Характеристика ее такова: 213 метров глубины, серии узких вертикальных колодцев, разделенных лишь небольшими уступами, входной 80-метровый колодец... Но основная сложность этой шахты в ее «шкуродерах» — так фамильярно спелеологи именуют между собой узкие участки пещер. Чтобы преодолеть их, приходится снимать с себя всю лишнюю одежду и, выдохнув из легких воздух, буквально ввинчиваться в узость. Тело холодят мокрые стены, в грудь и спину впиваются острые выступы камней. Сантиметр за сантиметром, с огромным напряжением преодолеваются под землей подобные препятствия. Не все люди способны на такие испытания. Необходима прежде всего большая психологическая выдержка. Спелеологу со слабыми нервами смертельно опасно очутиться в подобной ситуации. Ему вдруг кажется, что он намертво заклинился в этой щели, из которой уже не выбраться. Стены хода как будто сходятся между собой, все сильнее и сильнее сжимая тело как в тисках. Уже. не хватает воздуха в легких, он судорожно пытается вдохнуть его, но грудь стиснута холодным монолитом камня. Вот уже потеряно самообладание, последние судорожные попытки вырваться из объятий мертвого камня, еще миг - и... Но помочь ему в этом уже никто не сможет, надеяться молено лишь только на себя. Первый враг для спелеолога в узостях - паника. Она в считанные секунды превращает человека в беспомощное существо, игрушку в руках природы и стихии.

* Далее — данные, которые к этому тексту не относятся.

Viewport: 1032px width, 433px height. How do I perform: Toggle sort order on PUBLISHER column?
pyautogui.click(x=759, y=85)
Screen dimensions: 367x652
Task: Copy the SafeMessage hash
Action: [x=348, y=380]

И как обидно бывает тем, чьи габариты тела не вписываются в размеры «шкуродеров». Узости безжалостно калибруют спелеологов, пропуская худых и стройных дальше и оставляя более упитанных и могучих дожидаться возвращения товарищей. Изюминка «Ход конем» расположена на 156-м метре и называется «Черная молния»! Это вертикальный «шкуродер» в виде щели, ширина которой не превышает 25 сантиметров. Она вызывает уважение и дрожь даже у самых стройных спелеологов.
Цель нашего путешествия достигнута. Издали видно стоящее на пригорке небольшое дерево. Оно напоминает вытянутый по ветру флаг. Это потому, что все его ветви растут только в одну сторону, к югу. Дерево-флаг — главный и единственный ориентир среди каменного единообразия. В нескольких метрах от него вход в шахту «Ход конем».

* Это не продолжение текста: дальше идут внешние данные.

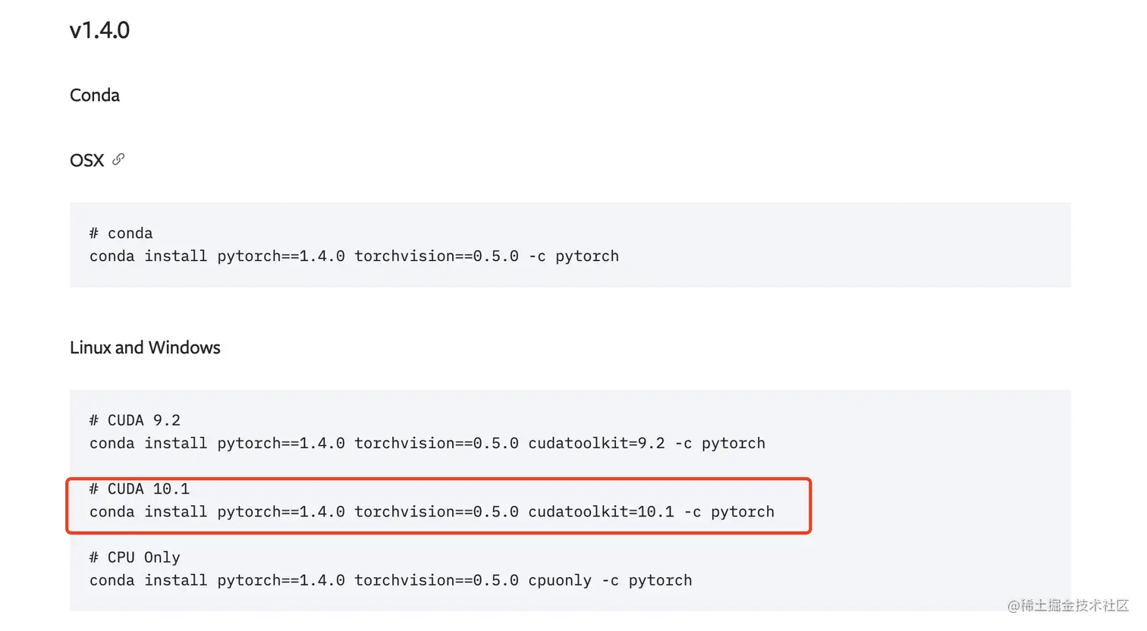Click the Linux and Windows heading
The height and width of the screenshot is (631, 1147).
[x=145, y=347]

Перевалив небольшой пригорок, начинаем спуск в воронку. На ее пологом дне и склонах в живописном беспорядке разложены мокрые, перепачканные красной пещерной глиной комбинезоны, брезентовые рукавицы, одежда. Рядом мотки капроновых веревок и бухты тросовых лестниц. Хозяева этих вещей спят вповалку на траве. Это спортивная группа спелеологов Светланы Файзуллиной — инженера Челябинского радиозавода. Поздно ночью они закончили спортивное прохождение шахты и, чтобы не плутать в темноте по плато, устроились на ночлег тут же, подле пещеры. Услышав наши голоса, поднимают головы, встают и протягивают для приветствия руки, покрытые ссадинами и засохшей глиной.
Пока слушатели отделения готовятся к штурму освободившейся шахты, я обмениваюсь информацией со Светланой. Особенно интересует меня нынешнее состояние пещеры: есть ли вода на уступах, как пробрасывается страховка в колодцах, прошли ли они все узости? Света делится со мной радостью: ее группа обследовала всю пещеру, а сама она сумела дойти до самого дна. Правда, в «Черной молнии» пришлось здорово помучиться. На дне шахты, в консервной банке, оставлена записка для следующих покорителей земных глубин. Штурм длился 18 часов — 18 часов до предела были напряжены силы и нервы. Ведь в таких пещерах нельзя позволить себе расслабиться. Все должно быть подчинено единой цели, а вся группа должна работать как единый надежный механизм. Только на поверхности ребята вновь становятся такими же, как и до штурма,
со своими склонностями, привычками и причудами. Хлопочет у груды мокрого, перепачканного глиной снаряжения коркинец Саша Зимовец. О чем-то весело тараторит с подругой Галя Давыдова, а Галя Бричко украдкой пытается поймать объективом фотоаппарата интересный кадр.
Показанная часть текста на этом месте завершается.